Penelitian ini menyimpulkan bahwa Btk HD-1 tryptic core protein (protein CryIA(b))
tidak menimbulkan efek toksik pada mencit sampai dosis 4000 mg/kg BB yang
diberikan secara cekok (gavage).
B. Enzim PAT
Uji toksisitas akut terhadap enzim PAT dari jagung PRG event Bt11 telah dilakukan
pada mencit putih, dan hasilnya dilaporkan sebagai company report (Laboratory
Study No. 1910-95) yaitu “Acute Oral Toxicity Study in Mice Using the
Phosphinothricin Acetyltransferase” oleh Janice O Kuhn. Penelitian dilaksanakan
dari tanggal 22 Maret 1995 sampai tanggal 9 Mei 1995 di STILLMEADOW, Inc.,
12852 Park One Drive, Sugar Land, Texas 77478.
Pengujian menggunakan mencit putih HSD:ICR yang berumur 8-12 minggu.
Pengujian terbagi dalam dua kelompok yaitu kelompok kontrol (tanpa diberi enzim
PAT) dan kelompok perlakuan (diberi enzim PAT dengan dosis 5050 mg/kg BB,
dilakukan secara cekok (gavage) dengan pemberian 19,42 ml/kg BB). Jumlah
mencit per kelompok masing-masing 5 ekor mencit jantan dan 5 ekor mencit betina.
Bahan percobaan dilarutkan dalam larutan CMC 2%.
Selama pengujian dilakukan terdapat satu ekor mencit jantan dari kelompok
perlakuan yang mati, dengan tanda-tanda klinis yaitu pada hari-hari pertama
pengujian, mencit yang mati dari kelompok perlakuan tersebut menunjukkan
penurunan aktivitas. Pada hari ke-6 sampai ke-8, mencit yang mati tersebut
menunjukkan gejala piloerection dan ptosis. Terdeteksi pula adanya gejala
piloerection pada mencit jantan dari kelompok kontrol pada hari ke nol pengujian.
Tidak ada tanda-tanda klinis lain yang ditunjukkan mencit dari kedua kelompok.
Kematian satu ekor mencit dari kelompok perlakuan tersebut diduga disebabkan
oleh tersumbatnya esofagus (berdasarkan pengamatan necropsy) oleh bahan padat
dan bulat. Bahan yang menyumbat tersebut tidak diidentifikasi lebih lanjut, tetapi
diduga penyumbatan tersebut menghalangi masuknya ransum dan air ke dalam
lambung. Hal inilah yang diduga menyebabkan kematian mencit tersebut. Hasil
pengamatan secara necropsy tidak menunjukkan terdapatnya abnormalitas organ
dalam pada kedua kelompok percobaan.
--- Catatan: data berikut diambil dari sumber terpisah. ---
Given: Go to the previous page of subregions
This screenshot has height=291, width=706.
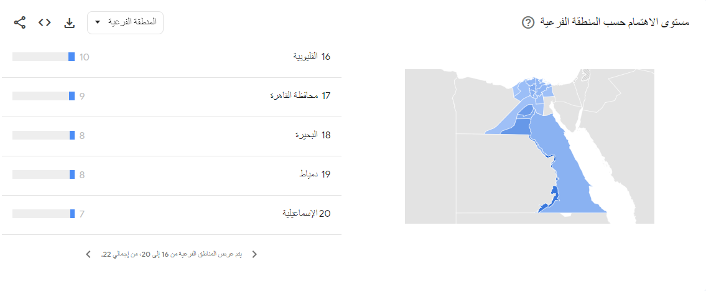Looking at the screenshot, I should click(254, 254).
Abnormalitas hanya ditemukan pada
mencit yang mati.
Penambahan berat badan mencit tidak dipengaruhi oleh enzim PAT, dan tidak
menunjukkan perbedaan di antara kelompok perlakuan dan kelompok kontrol.
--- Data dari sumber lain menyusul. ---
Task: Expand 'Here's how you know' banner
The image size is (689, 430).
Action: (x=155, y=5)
Hasil pengujian menunjukkan bahwa pada dosis 5050 mg/kg BB mencit, enzim PAT
bersifat tidak toksik.
5
Dari hasil pengkajian toksisitas tersebut di atas dapat disimpulkan bahwa protein
CryIA(b) dianggap tidak toksik dan enzim PAT termasuk dalam golongan zat yang
tidak toksik (practically non toxic).
IV.
Kesimpulan
Atas dasar beberapa uraian tentang informasi genetik dari gen Btk yang merupakan
perubahan versi full length gen CryIA(b) dari Bacillus thuringiensis var. kurstaki HD-1
dan gen PAT yang diklon dari mikroorganisme tanah Streptomyces
viridochromogenes strain Tu494 yang disisipkan dalam jagung PRG event Bt11;
analisis kesepadanan substansial antara komposisi jagung PRG event Bt11 dengan
jagung non PRG; serta analisis alergenisitas dan pengujian toksisitas protein
CryIA(b) dan enzim PAT, maka dapat disimpulkan bahwa jagung PRG event Bt11
dapat dinyatakan aman untuk dikonsumsi sebagai bahan pangan.
Disarankan bahwa selama jagung PRG event Bt11 belum memperoleh sertifikat
aman lingkungan, maka jika ditemukan adanya biji jagung yang tumbuh (tanaman
volunteer) harus segera dimusnahkan. Meskipun demikian, karena hal ini terkait
dengan aspek keamanan lingkungan, maka saran ini dapat diabaikan apabila jagung
PRG event Bt11 telah memperoleh sertifikat keamanan lingkungan.